St. John goes so far as to say that the purpose Jesus Christ, “the Son of God was manifested, [was] that He might destroy the works of the devil.” (1 John 3:8)  God did not become human so that humans could feel better about being deviants, but He did so to destroy death and sin.  That means that if our lifestyle is characterized by sin, it can only mean one thing.


One of the biggest disadvantages that many Christians have is that they know the scripture well enough that, if they really want to, they can find circumstantial evidence to justify their own lifestyle.  Of course we may pass the eye test in the court of public opinion, but we really know better.  If we are sincere in our pursuit of walking with Christ, we will have the integrity to examine ourselves and stop justifying behaviors based on what the jury (of our peers) thinks.

The Truth of the matter…Our lifestyle can only mean one thing. “9 Whoever has been born of God does not sin, for His seed remains in him; and he cannot sin, because he has been born of God. 10 In this the children of God and the children of the devil are manifest: Whoever does not practice righteousness is not of God, nor is he who does not love his brother.” (1 John 3:9-10) In other words, our lifestyle exposes us for who we are and to whom we belong.


Lots of people have been living in such a way for so long that they are completely confused.  Want to do a better job of examining “yourselves as to whether you are in the faith?” (2 Corinthians 13:5) Here are five keys that should help you get started:

1. Sincerity: Although it will not get you very far on its own, you won’t even know where to start looking without being genuine about really wanting to look in the hard places. Once you start noticing some not so nice things, you’re going to need help!

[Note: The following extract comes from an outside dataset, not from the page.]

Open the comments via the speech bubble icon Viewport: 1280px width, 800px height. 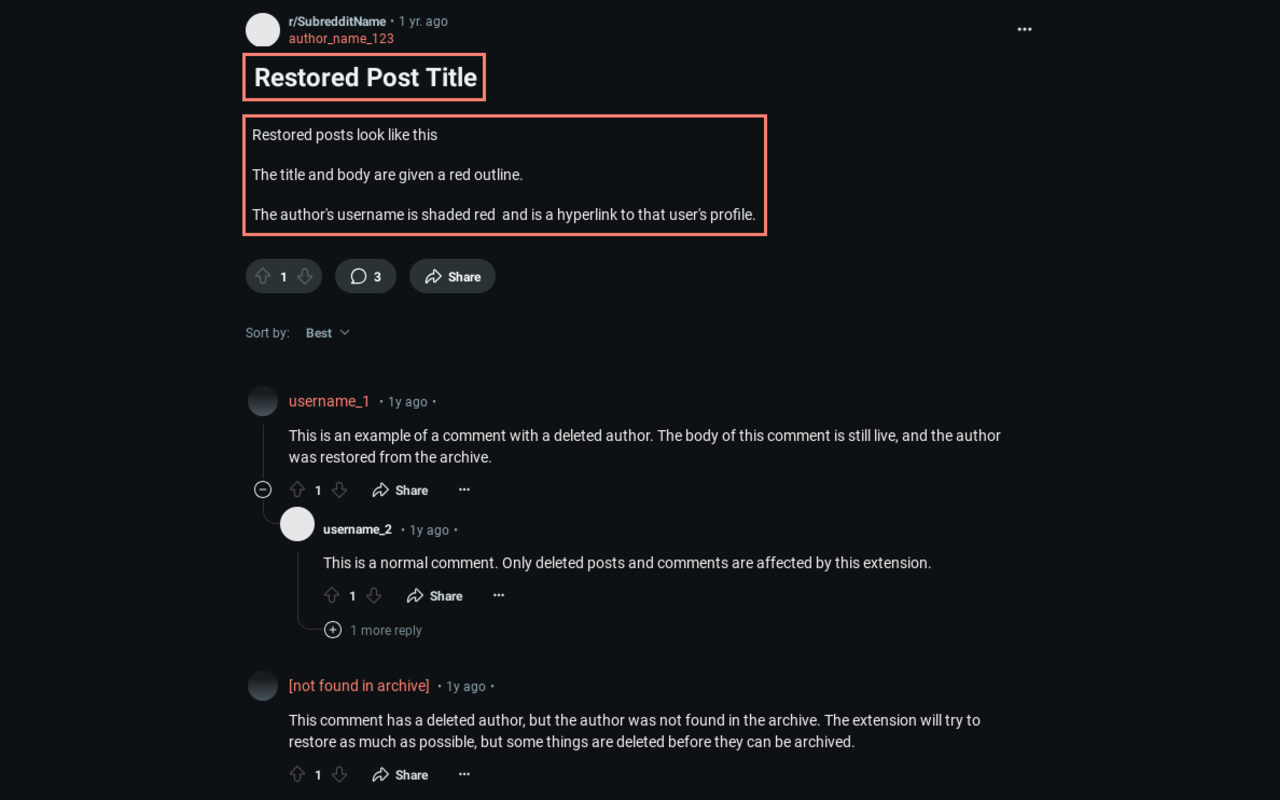point(357,276)
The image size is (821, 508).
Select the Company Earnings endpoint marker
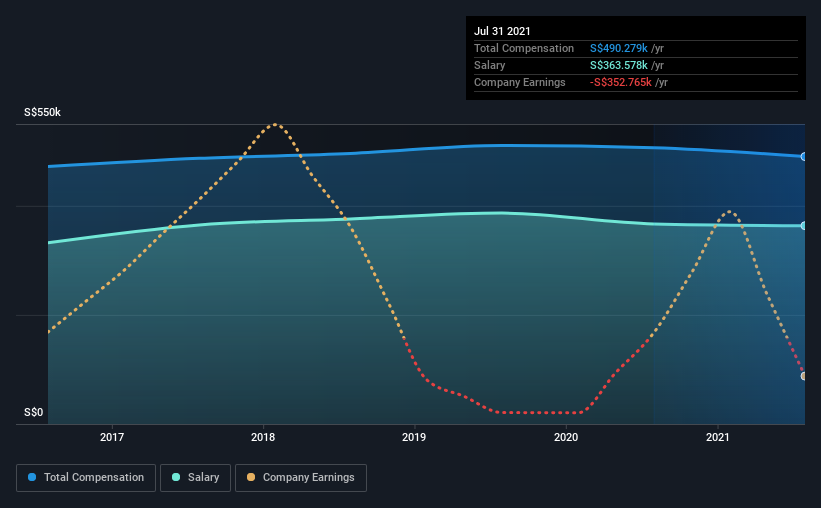click(x=803, y=376)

2. Accountability: Being answerable to another person (spiritual father / mother, parent, Sunday School teacher, Church elder, etc.) about what is happening in life will prevent you from being a rogue Christian and  will offer you some much needed guidance when you get stuck.

3. Transparency: in a culture where image is everything, this may be more difficult than you might expect. Two questions that will cross your mind:

  • What will the other person think of me?
  • Doesn’t this just put more pressure for me to change my lifestyle?

That’s exactly the point of transparency. Now you’re getting somewhere!

4. Humility: When you receive spiritual advice or read something that is convicting, you will either put up your dukes, ready to fight, or willingly surrender. Any guess which one I’m advocating for?

5. Commitment: I saved the best for last! So many of us have started diets, exercise routines, reading plans, and (of course) the annual New Year’s resolution. You may not always like how you feel, what you see or what you’ve been told but if you have resolve in your resolutions, it will be a game changer in your life.

Questions to Consider:

Which of the five keys do you think will be most difficult for you to personally follow? Why do you think that is?

If you were to add a sixth key to success, what would you add? Explain.